Exercise requirements -> Revise the material below so that every occurrence of "Image resolution" becomes "Screen resolution", and leave everything else unchanged.

Given records ->
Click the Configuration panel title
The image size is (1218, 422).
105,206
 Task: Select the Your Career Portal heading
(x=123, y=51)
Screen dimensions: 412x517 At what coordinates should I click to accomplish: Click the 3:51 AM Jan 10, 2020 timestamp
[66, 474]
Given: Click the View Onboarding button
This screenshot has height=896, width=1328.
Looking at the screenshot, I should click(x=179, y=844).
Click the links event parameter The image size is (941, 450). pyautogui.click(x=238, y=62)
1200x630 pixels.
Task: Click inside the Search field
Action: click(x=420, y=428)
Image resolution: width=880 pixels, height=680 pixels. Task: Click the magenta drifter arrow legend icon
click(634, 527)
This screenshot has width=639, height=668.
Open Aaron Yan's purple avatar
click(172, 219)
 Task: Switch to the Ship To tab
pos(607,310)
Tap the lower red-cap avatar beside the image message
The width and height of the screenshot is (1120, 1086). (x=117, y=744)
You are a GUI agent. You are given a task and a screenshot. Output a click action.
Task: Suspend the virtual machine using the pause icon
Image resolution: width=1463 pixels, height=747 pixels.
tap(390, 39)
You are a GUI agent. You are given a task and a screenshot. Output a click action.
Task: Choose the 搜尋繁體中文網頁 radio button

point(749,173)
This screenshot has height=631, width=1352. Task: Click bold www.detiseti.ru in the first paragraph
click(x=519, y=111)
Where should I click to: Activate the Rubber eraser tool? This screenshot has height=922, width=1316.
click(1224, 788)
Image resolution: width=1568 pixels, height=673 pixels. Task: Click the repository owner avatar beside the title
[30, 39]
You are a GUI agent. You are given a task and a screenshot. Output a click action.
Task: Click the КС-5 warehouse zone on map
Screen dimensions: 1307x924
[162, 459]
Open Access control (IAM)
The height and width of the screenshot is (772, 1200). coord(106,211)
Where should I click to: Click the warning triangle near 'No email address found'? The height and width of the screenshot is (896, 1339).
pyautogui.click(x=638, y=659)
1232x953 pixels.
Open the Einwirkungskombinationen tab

Response for this exercise ->
Click the Configuration panel title
The image size is (1218, 422).
105,206
 Task: Select the Your Career Portal heading
(x=123, y=51)
Screen dimensions: 412x517 At what coordinates should I click to accomplish: Click the 3:51 AM Jan 10, 2020 timestamp
[66, 474]
Given: Click the View Onboarding button
This screenshot has height=896, width=1328.
Looking at the screenshot, I should click(x=179, y=844).
Click the links event parameter The image size is (941, 450). pyautogui.click(x=238, y=62)
1200x630 pixels.
Task: Click inside the Search field
Action: click(x=420, y=428)
Screen resolution: width=880 pixels, height=680 pixels. Task: Click the magenta drifter arrow legend icon
click(634, 527)
This screenshot has width=639, height=668.
Open Aaron Yan's purple avatar
click(172, 219)
 Task: Switch to the Ship To tab
pos(607,310)
Tap the lower red-cap avatar beside the image message
The width and height of the screenshot is (1120, 1086). (x=117, y=744)
You are a GUI agent. You are given a task and a screenshot. Output a click action.
Task: Suspend the virtual machine using the pause icon
Screen resolution: width=1463 pixels, height=747 pixels.
tap(390, 39)
You are a GUI agent. You are given a task and a screenshot. Output a click action.
Task: Choose the 搜尋繁體中文網頁 radio button

point(749,173)
This screenshot has height=631, width=1352. Task: Click bold www.detiseti.ru in the first paragraph
click(x=519, y=111)
Where should I click to: Activate the Rubber eraser tool? This screenshot has height=922, width=1316.
click(1224, 788)
Screen resolution: width=1568 pixels, height=673 pixels. Task: Click the repository owner avatar beside the title
[30, 39]
You are a GUI agent. You are given a task and a screenshot. Output a click action.
Task: Click the КС-5 warehouse zone on map
Screen dimensions: 1307x924
[162, 459]
Open Access control (IAM)
The height and width of the screenshot is (772, 1200). coord(106,211)
Where should I click to: Click the warning triangle near 'No email address found'? The height and width of the screenshot is (896, 1339).
pyautogui.click(x=638, y=659)
1232x953 pixels.
Open the Einwirkungskombinationen tab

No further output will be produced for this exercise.